Feet first. Children should never enter the water by diving in head-first because if the water is shallow this can cause serious head and neck injuries that may lead to paralysis — or worse. They should always go in feet-first to determine how deep the water is. The feet-first rule applies to backyard water games such as "slip-and-slide," as well.

Fence it off. If you have a backyard pool, install a four–sided isolation fence with self–closing and self–latching gates. This can help keep children away from the area when they aren't supposed to be swimming. If you are visiting friends or relatives who have a pool, make sure it has a barrier, or keep a very close eye on your children.

Be vigilant. There should always be an adult specifically designated to watch the children if they are playing in or near the water. Especially at family gatherings and parties, never assume someone else is keeping an eye on the kids. Others may assume the same thing, leaving the children unsupervised.

Put an adult in charge. Never leave a small child alone or in the care of another child while in the pool. The study by the Health Department found that about a third of child drownings occurred when the victim was left with another child. When a young child or inexperienced swimmer is in or around water, an adult should always be within arm's length. If you need to leave the water play area, even for a few seconds, take the children with you.

Pay attention. When watching children in the pool, you should not be involved in any other distracting activity such as socializing, reading, talking on the phone, texting, or doing outdoor chores. Even if there is a lifeguard nearby, watching your children should be your only task.

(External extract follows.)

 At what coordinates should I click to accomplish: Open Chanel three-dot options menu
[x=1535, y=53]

Be safe. Do not use air-filled or foam toys such as water wings, pool noodles or inner-tubes in place of supervision or life jackets. These are toys and are not designed to keep swimmers safe.

Learn CPR. In the time it might take for lifeguards or paramedics to arrive in an emergency, your CPR skills could make a difference in someone's life. Starting CPR immediately can help reduce the chance of brain damage, for example. Older children and teens should also be taught CPR, Dr. Gorski notes.

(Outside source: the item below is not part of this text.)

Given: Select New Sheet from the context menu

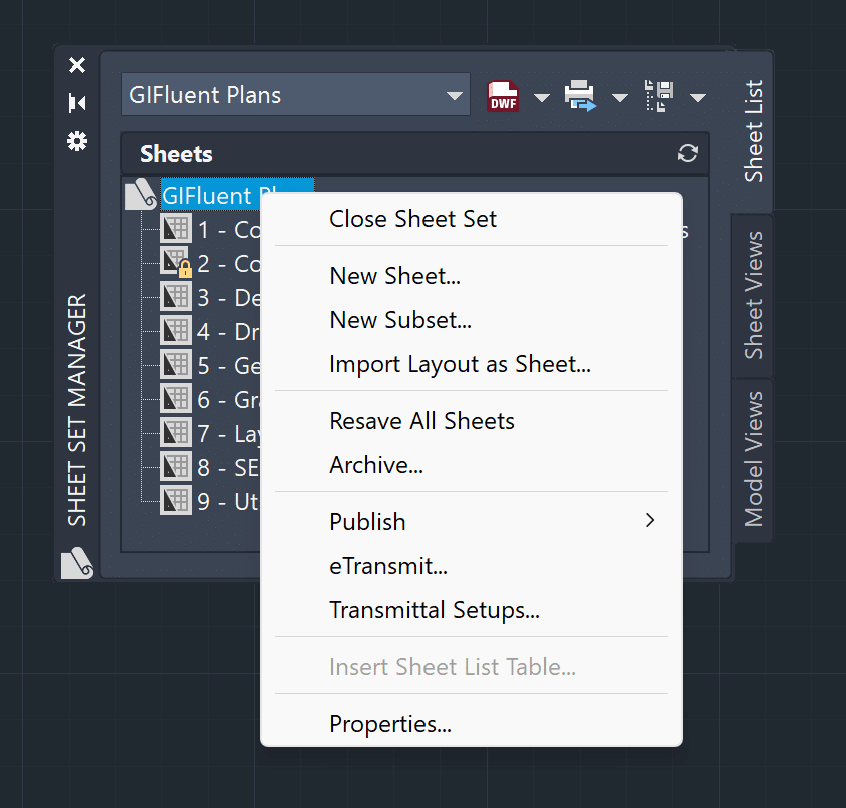Looking at the screenshot, I should coord(395,276).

Sign up for swim lessons. Swimming lessons are available at public and community pools throughout Miami-Dade County in the summer. Lessons allow your children to start with basic skills and then move on to techniques that will make them stronger swimmers. The Miami-Dade Parks Foundation even has scholarships available. Lessons are available for tots to adults.

If your child needs to develop or improve swimming skills, you may want to consider a summer camp program that includes lessons.

Formal swimming lessons can help protect young children from drowning. However, even children who have had lessons need constant, careful adult supervision around the water.

"Lessons are OK, but kids can get into trouble even with instruction," Dr. Gorski says. "The edict that you should never take your eyes off your children around water is critical. You can never let your guard down."